CORTE DI CASSAZIONE – Ordinanza 07 giugno 2018, n. 14788

Tributi – IRAP – Professionisti – Struttura organizzativa – Istanza di rimborso

Con ricorso in Cassazione affidato a due motivi (di cui il secondo ricomprende un’ulteriore censura, formulata in via gradata), illustrati da memoria, nei cui confronti l’Agenzia delle Entrate ha resistito con controricorso, il ricorrente impugna la sentenza della CTR della Lombardia, relativa al diniego di rimborso Irap serbato dall’amministrazione relativamente al 2010.

Il ricorrente, con il primo e secondo motivo, che presentano analoga rubrica e sostanzialmente la stessa censura, deduce il vizio di omesso esame circa un fatto decisivo per il giudizio che è stato oggetto di discussione tra le parti, riferito all’art. 111 comma 6 Cost., nonché all’art. 36 comma 2 n. 4 del d.lgs. n. 546/92, nonché al combinato disposto degli artt. 1 secondo comma del d.lgs. n. 546/92, dell’art. 132 comma 2 n. 4 c.p.c. e dell’art. 118 commi 1 e 2 disp. att. c.p.c., in quanto, la motivazione dei giudici d’appello era soltanto apparente, poiché non indicava, neppure sommariamente, gli elementi posti a base del convincimento del collegio giudicante, ed, inoltre, i giudici d’appello non avrebbero considerato che gli studi esterni, presso cui il professionista svolgeva la propria attività professionale non erano a lui riferibili, in termini di organizzazione e responsabilità, né agli stessi il contribuente era associato; infine, neppure i beni strumentali erano riconducibili a un quid pluris rispetto al minimo indispensabile.

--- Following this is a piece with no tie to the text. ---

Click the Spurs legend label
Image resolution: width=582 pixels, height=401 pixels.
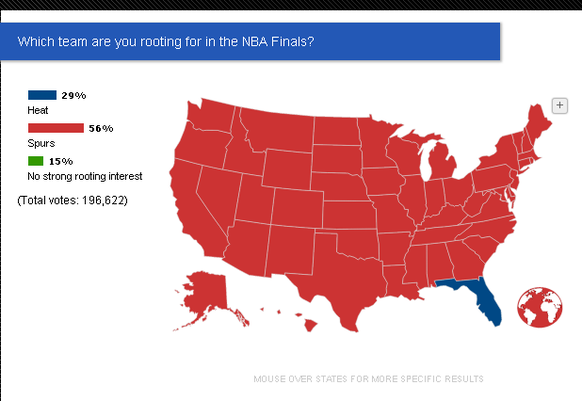pyautogui.click(x=41, y=143)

Infine, con una censura proposta in via gradata, il ricorrente ha dedotto il vizio di violazione di legge, in particolare, dell’art. 2 comma 1 del d.lgs. n. 446/97, in relazione all’art. 360 primo comma n. 3 c.p.c., sull’insussistenza dei presupposti per essere assoggettato al tributo per cui è controversia.

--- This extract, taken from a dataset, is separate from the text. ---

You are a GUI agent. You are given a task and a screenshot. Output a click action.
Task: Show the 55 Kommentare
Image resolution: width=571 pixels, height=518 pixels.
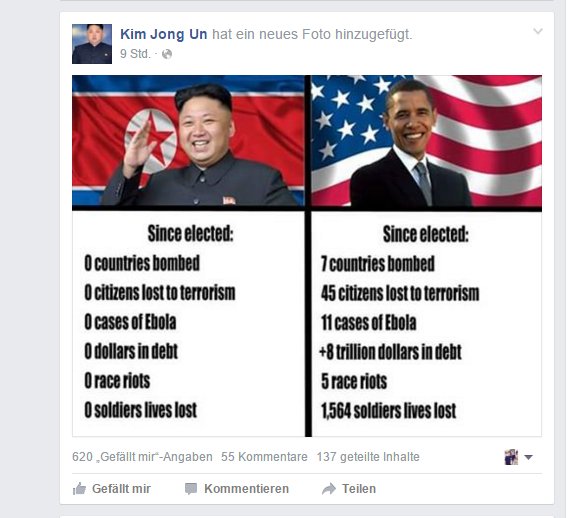(264, 457)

Il Collegio ha deliberato di adottare la presente decisione in forma semplificata.

L’articolata censura esaminata complessivamente è fondata.

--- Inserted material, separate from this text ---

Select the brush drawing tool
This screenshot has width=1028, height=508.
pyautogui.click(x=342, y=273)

Secondo l’insegnamento di questa Corte, “Per la soggezione ad IRAP dei proventi di un lavoratore autonomo è necessario che la struttura organizzata di cui questi si avvalga faccia capo allo stesso non solo ai fini operativi, ma anche sotto il profilo organizzativo. (In applicazione di tale principio, la S.C. ha cassato la sentenza di merito che aveva riconosciuto la soggettività passiva all’imposta di un avvocato che, collaborando presso importanti studi legali, ne aveva utilizzato la struttura organizzativa, traendone utilità).” (Cass. ord. n. 4080/17, 21139/16, 15992/17).

Nel caso di specie, i giudici d’appello hanno ritenuto sussistere un’idonea struttura organizzativa imputabile al contribuente, benché la stessa facesse capo a strutture terze, e ciò, sulla base degli elevati costi di gestione (v. Cass. ord. n. 23557/16), senza verificare se fossero sintomatici del ruolo organizzativo assunto da professionista nell’ambito di tali strutture, e per il valore dei beni strumentali (Cass. ord. n. 23552/16), senza verificarne l’effettiva rilevanza.

La sentenza va, pertanto, cassata e la causa va rinviata alla Commissione tributaria regionale della Lombardia, affinché, alla luce dei principi sopra esposti, riesamini il merito della controversia.

P.Q.M.

Accoglie il ricorso.

Cassa la sentenza impugnata e rinvia, anche per le spese del presente giudizio di legittimità, alla Commissione tributaria regionale della Lombardia, in diversa composizione.